Cabello revealed Marco Rubio's ties to the opioid crisis that left more than 500,000 dead in the United States
Con El Mazo Dando
Published at: 29/10/2025 07:55 PM
On the night of Wednesday, October 29, Diosdado Cabello Rondón, assured that Marco Rubio, current Secretary of State of the United States (USA) and one of the most aggressive faces of American interventionism in Latin America, has once again justified military operations against Venezuela on the grounds of “stopping the fentanyl that poisons our people.”
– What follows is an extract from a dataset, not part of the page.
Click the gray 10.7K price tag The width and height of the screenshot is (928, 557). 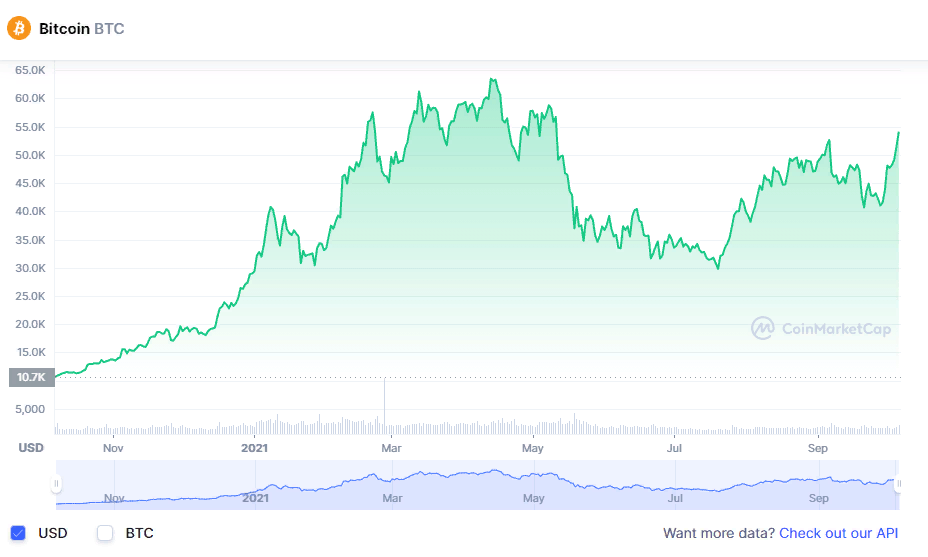pos(31,377)
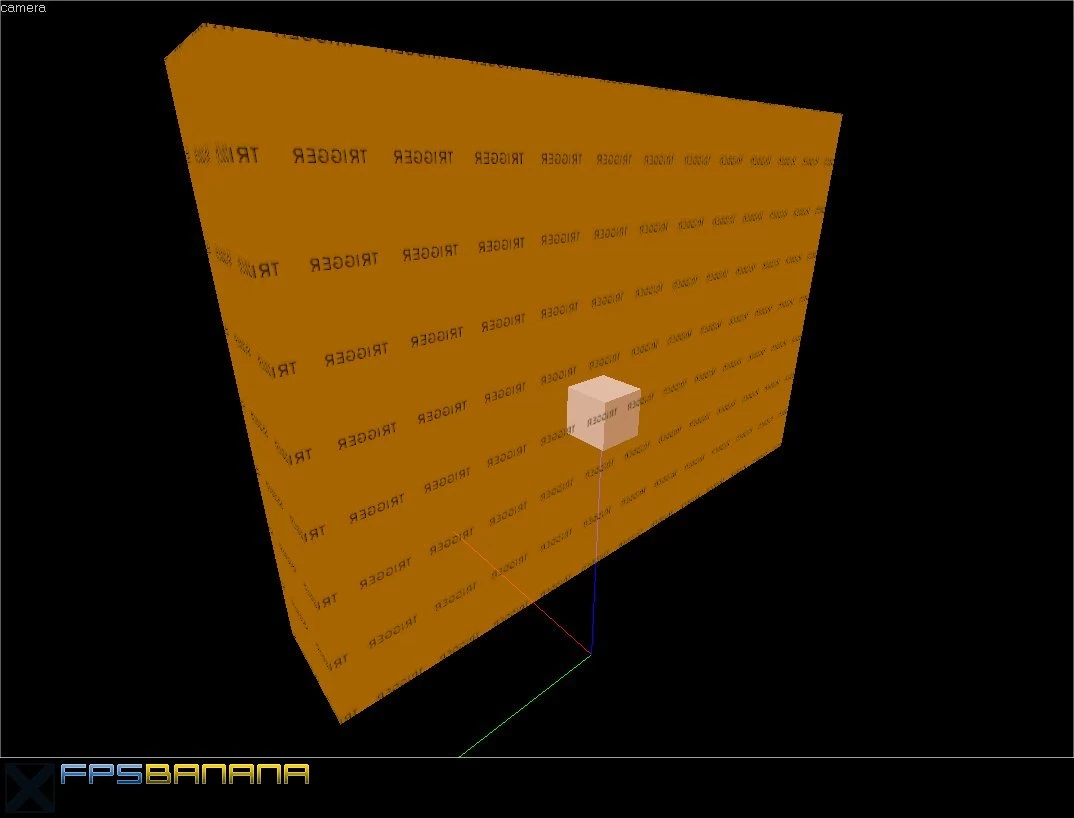Open the camera viewport label menu
1074x818 pixels.
click(x=23, y=8)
This was stated in his Con El Mazo Dando program, while detailing that “his own legislative record reveals a monumental contradiction (...) Rubio co-sponsored the law that weakened the power of the DEA in the midst of the expansion of the opioid crisis, favoring the same pharmaceutical corporations that today profit from other people's pain.”
Cabello said that in 2016, Rubio supported the Ensuring Patient Access and Effective Drug Enforcement Act (S.483), approved with strong lobbying from the pharmaceutical industry. “This rule, which was denounced by the US newspaper, The Washington Post, raised the requirements so that the DEA could suspend the license of distributors suspected of flooding communities with millions of oxycodone pills and other opioids.”
He explained that “in practice, this law paralyzed the State's main tool against legal trafficking that caused more than half a million deaths due to overdose in the last decade.”
The Secretary General of the PSUV revealed that, according to the public records of OpenSecrets.org, Marco Rubio received nearly $400,000 in donations from the pharmaceutical industry in the 2015-2016 election cycle, the date on which that law was approved.
“That funding came from the same conglomerates that would later face multi-million dollar lawsuits for their role in the opioid epidemic. One of the drivers of the rule, Congressman Tom Marino, was forced to withdraw his nomination as Donald Trump's anti-drug czar after the lethal impact of his own law was revealed,” Cabello explained.